EWEB drains the Walterville canal for annual maintenance
By Susan Palmer
WALTERVILLE – To understand what Eugene Water & Electric Board staff biologist Lisa McLaughlin is talking about when she says “fish screen,” completely disregard the word “screen” and think instead of three tractor-trailer-size concrete funnels.
They span the Walterville canal a quarter-mile from the intake along the McKenzie River, and they have a simple purpose. They keep Juvenile salmon and resident trout from getting sucked into the two turbines generating power at the end of the canal.
They resemble screens the way a stepladder resembles an elevator.
These concrete funnels redirect juvenile fish from the canal to a large underground pipe that carries them back to the McKenzie River, where they can more safely make their way to the Willamette River and eventually out to sea.
The massive size — the fish screen is actually visible on a Google maps satellite image — keeps the water velocity slow so that delicate smolts and fry — recently hatched and juvenile salmon — are less likely to be injured as they pass through, McLaughlin said.
EWEB has mostly emptied the Walterville canal this month to do annual maintenance on the fish screen. On Tuesday morning, about 18 inches of water sat in the bottom of a system that can handle 2,500 cubic feet per second. Small trout swam about in the shallow water, crawfish scuttled among the rocks and a nutria skeleton lay exposed on a low gravel bar.
The annual investment in preventive maintenance makes sense, said operations supervisor Rich Callison, who was directing the efforts of three EWEB workers on Tuesday, one of whom had gashed a finger replacing a leaky butterfly valve.
The fish screen cost EWEB $9 million. Built in 2003, it was part of a broad range of fish-friendly improvements the federal government required in order to renew EWEB’s power generating permit on the Leaburg-Walterville system.
The Walterville turbines are capable of generating 9 megawatts. Combined with Leaburg’s turbines, they create enough power to supply nearly 11,000 homes.
The maintenance work is done about this time each year to coincide with the peak return migration of adult chinook. With no water in the canal, the adult fish heading upriver to spawn don’t waste precious energy trying to get into it, McLaughlin said.
Emptying the canal is a slow process that takes several days to keep from damaging its earthen walls, Calfison said, Conversely, filling the canal with McKenzie River water also must be done slowly so fish in the river don’t get stranded by the sudden drop in flow.
“It’s a delicate process,” McLaughlin said.
EWEB is required to make sure the system functions effectively.

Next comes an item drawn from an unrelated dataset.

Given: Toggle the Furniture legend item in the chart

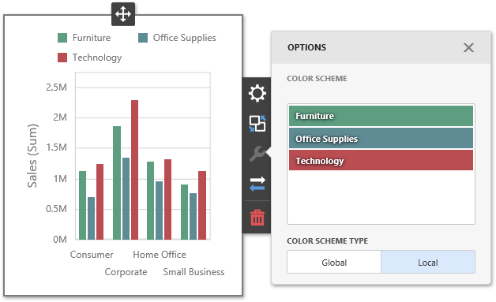Looking at the screenshot, I should [85, 38].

McLaughlin said surveys when the fish screen first went in showed that the vast majority of young salmon survive the trip through the screen, down the underground pipe and to the McKenzie.
“It’s=s really complex, but it works really well, and keeps our impact on juvenile salmon at a minimum,” she said.
EWEB expects to begin refilling the canal today, with the flow fully restored by Friday.